Allen is taking his fifth AP class and already has college credits under his belt before he goes on to Modesto Junior College next fall.

After taking the college-level AP classes, students must take and pass the AP test in order to receive college credits. Test scores range from one to five and a student must score above a three to get college credits.

Most say the tests are hard but Turlock High Senior Sierra Baker said her AP English test was easy because her AP teachers really prepared her for the test.

Baker decided to take on AP English because she wanted a challenge.

“I have always been strong in English but I never really took a challenge and pushed myself,” Baker said. “I have learned a lot and have been educated at a higher level than I would have at other classes.”

Some students said their AP classes are more flexible with what they teach and they take a different approach than those in everyday classes offered at the high school level.
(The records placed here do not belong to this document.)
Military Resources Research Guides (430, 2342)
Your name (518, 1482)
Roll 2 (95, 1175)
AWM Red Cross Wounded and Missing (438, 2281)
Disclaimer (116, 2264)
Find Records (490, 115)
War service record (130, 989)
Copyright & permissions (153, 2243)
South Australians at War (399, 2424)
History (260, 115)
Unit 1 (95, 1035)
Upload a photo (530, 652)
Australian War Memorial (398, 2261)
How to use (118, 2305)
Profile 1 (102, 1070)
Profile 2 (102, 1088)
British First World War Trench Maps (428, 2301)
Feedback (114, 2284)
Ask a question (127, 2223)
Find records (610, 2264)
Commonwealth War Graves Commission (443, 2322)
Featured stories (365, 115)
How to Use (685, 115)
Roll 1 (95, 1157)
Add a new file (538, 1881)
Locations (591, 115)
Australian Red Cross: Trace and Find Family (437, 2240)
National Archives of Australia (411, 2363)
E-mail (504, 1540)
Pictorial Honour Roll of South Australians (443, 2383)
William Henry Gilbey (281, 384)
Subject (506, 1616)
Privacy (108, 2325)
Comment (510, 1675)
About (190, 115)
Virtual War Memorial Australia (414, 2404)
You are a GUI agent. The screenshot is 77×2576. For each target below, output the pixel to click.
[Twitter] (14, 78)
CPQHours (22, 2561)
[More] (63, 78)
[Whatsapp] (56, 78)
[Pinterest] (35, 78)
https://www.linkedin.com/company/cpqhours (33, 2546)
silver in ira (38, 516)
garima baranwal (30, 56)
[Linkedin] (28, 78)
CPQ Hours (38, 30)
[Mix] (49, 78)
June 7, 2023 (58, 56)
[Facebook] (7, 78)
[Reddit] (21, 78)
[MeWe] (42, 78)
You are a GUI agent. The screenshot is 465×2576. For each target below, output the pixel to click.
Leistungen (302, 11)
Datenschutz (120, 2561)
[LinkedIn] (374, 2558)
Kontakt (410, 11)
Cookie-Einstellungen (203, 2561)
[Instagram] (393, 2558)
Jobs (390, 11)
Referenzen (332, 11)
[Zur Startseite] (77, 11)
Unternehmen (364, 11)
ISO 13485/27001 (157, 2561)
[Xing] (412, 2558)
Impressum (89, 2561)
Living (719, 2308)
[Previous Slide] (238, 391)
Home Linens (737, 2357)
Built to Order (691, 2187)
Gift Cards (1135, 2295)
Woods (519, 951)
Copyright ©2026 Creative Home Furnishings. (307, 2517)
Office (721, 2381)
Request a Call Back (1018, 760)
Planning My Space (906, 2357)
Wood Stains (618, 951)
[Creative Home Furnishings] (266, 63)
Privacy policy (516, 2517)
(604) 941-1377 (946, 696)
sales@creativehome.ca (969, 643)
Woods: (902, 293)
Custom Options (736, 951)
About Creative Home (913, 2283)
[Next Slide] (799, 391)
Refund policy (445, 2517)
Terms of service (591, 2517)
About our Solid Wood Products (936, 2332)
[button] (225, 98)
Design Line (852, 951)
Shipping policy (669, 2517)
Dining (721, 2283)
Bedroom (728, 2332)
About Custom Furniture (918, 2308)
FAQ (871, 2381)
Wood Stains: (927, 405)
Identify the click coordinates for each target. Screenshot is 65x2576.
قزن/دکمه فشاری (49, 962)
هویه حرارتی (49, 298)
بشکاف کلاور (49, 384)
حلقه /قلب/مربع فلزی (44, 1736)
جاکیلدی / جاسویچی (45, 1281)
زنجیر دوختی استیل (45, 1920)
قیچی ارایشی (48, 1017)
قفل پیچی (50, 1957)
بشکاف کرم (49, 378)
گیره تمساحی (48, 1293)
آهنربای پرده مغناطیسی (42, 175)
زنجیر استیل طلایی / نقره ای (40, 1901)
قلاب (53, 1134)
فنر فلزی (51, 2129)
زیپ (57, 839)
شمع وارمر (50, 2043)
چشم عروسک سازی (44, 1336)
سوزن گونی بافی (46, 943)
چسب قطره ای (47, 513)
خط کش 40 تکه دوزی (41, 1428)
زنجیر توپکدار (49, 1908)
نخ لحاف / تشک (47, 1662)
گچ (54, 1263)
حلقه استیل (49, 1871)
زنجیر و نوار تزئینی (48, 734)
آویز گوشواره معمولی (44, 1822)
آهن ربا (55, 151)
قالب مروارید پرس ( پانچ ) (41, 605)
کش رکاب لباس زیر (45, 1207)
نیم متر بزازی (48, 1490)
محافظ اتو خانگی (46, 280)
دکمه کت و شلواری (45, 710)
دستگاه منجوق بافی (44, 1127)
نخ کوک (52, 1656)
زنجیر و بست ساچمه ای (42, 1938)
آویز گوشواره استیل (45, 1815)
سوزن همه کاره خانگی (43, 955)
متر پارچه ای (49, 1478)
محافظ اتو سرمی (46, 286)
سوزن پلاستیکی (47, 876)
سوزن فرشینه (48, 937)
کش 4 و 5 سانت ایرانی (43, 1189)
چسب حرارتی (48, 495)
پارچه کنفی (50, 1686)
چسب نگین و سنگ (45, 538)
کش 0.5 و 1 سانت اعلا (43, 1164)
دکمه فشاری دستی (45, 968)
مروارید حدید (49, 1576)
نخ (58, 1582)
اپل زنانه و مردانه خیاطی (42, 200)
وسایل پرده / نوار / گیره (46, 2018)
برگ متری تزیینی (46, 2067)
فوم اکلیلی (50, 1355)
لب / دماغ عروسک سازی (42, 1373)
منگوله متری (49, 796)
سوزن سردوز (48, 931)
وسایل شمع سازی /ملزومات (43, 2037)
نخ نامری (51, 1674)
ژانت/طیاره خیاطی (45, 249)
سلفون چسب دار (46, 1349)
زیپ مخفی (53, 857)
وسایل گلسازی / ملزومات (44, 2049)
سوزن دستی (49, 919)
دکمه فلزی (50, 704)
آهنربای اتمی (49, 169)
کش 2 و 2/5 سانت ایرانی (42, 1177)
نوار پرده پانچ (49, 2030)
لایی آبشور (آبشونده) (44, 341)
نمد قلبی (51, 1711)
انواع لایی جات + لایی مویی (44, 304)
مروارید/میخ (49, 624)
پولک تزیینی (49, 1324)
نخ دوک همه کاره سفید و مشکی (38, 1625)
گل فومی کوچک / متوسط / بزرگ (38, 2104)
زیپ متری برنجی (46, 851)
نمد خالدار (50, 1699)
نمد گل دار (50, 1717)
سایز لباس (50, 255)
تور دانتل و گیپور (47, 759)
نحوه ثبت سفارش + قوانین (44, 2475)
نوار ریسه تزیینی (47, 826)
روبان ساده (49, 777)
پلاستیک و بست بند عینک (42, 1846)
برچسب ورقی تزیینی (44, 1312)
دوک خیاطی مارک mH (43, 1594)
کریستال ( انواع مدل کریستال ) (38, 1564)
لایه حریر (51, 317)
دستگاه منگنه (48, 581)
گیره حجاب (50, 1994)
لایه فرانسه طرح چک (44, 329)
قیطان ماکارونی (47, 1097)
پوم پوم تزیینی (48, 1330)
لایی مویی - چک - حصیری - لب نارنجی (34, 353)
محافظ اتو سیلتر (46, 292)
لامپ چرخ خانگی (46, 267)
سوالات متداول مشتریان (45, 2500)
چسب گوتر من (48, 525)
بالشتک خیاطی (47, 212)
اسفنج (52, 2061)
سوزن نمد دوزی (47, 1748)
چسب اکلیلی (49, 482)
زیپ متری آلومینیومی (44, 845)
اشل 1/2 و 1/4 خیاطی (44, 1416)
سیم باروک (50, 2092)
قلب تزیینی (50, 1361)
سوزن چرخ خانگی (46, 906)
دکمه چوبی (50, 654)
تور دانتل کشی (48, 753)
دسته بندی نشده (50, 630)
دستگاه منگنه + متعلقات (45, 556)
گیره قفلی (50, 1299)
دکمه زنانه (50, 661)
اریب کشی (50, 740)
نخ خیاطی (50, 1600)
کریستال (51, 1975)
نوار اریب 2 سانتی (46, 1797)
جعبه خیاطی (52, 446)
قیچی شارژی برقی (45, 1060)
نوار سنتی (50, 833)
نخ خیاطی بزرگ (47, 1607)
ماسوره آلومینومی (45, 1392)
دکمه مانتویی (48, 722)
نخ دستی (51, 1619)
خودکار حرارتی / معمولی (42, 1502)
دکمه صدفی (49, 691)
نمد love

“Regular classes focus more on ‘do you know the material’ and AP classes educate you more,” Baker said.

Even Turlock High Senior Alex Wolski said he feels better educated being in these college-level courses.

“Regular classes teach more to the curriculum,” he said. “AP classes offer a well-rounded education where you learn a lot.”

Wolski also feels like AP classes help gear students up for college after high school with more work and more freedom like a college student.

“We aren’t constantly reminded when things are due,” he said.  “We take on a lot more responsibility for our assignments.”

Wolski is hoping to attend the University of California, Santa Cruz next fall to major in Kinesiology.

“We have harder classes and heavier backpacks,” he said.